L'usine, également appelée tamaris, a commencé à s'implanter aux États-Unis dans les années 1800, avec l'autorisation du gouvernement fédéral d'introduire la brousse, originaire d'Europe, pour aider à contrôler l'érosion. Au fur et à mesure que l'usine s'installait le long des rives, les attitudes ont commencé à changer. Le tamaris est maintenant répertorié comme une plante envahissante par le US Department of Agriculture.

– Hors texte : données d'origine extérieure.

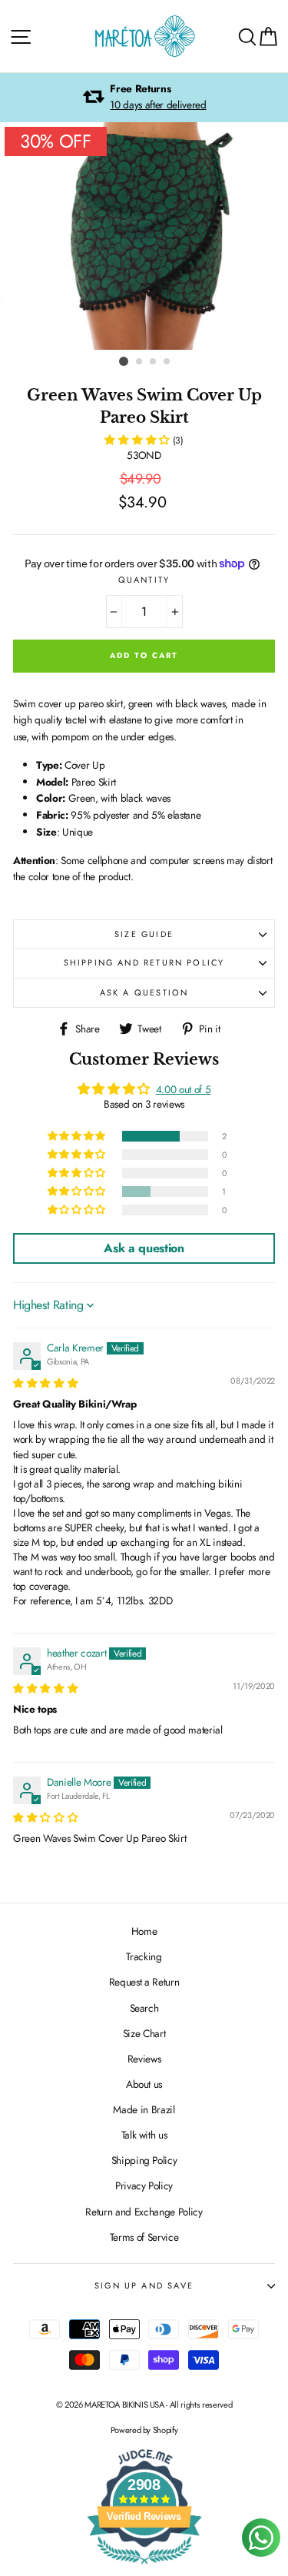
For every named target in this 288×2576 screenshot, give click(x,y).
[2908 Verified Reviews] (144, 2566)
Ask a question (144, 992)
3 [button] (153, 362)
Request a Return (144, 1981)
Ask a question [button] (144, 1248)
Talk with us (144, 2134)
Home (144, 1931)
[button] (138, 439)
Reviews (144, 2058)
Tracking (143, 1956)
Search (144, 2008)
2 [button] (140, 362)
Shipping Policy (144, 2160)
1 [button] (123, 361)
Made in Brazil (143, 2109)
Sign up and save (144, 2285)
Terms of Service (144, 2237)
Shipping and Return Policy (144, 962)
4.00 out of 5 (183, 1089)
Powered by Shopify (144, 2430)
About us (144, 2084)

Un site Web de Nature Conservancy indique que le cèdre de sel «aspire de grandes quantités d'eau du sol, transformant ainsi de précieux cours d'eau du désert et des étangs en bassins salés et secs» et qualifie le cèdre de sel de «l'une des pires herbes». Les agriculteurs et les éleveurs n'aiment pas non plus le tamaris. Dire que c'est un utilisateur d'eau extraordinaire et qu'il occupe un espace où les herbes pourraient pousser pour nourrir le bétail. «Le problème le plus important est la consommation d'eau», explique Julie Murphree, directrice des communications du Arizona Farm Bureau.

Les organismes fédéraux et étatiques ont dépensé des millions de dollars des contribuables pour éliminer le tamaris, et des groupes à but non lucratif tels que la Tamarisk Coalition ont passé d'innombrables heures à tenter de le maîtriser. Vous ne pouvez pas le brûler, il repousse. Vous ne pouvez pas l'arracher sans effort, et les herbicides ne fonctionnent pas nécessairement. Il n’est pas surprenant que beaucoup de gens du sud-ouest voient le tamaris comme un monstre.

Cependant, l'histoire peut être plus compliquée.

Une pousse de cèdre salé germe dans le lit de la rivière Salt, laquelle, en raison des barrages en amont, est souvent sèche, à la manière dont le cèdre salé l'aime. Une pousse de cèdre salé germe dans le lit de la rivière Salt, laquelle, en raison des barrages en amont, est souvent sèche, à la manière dont le cèdre salé l'aime. (Audra Arbas)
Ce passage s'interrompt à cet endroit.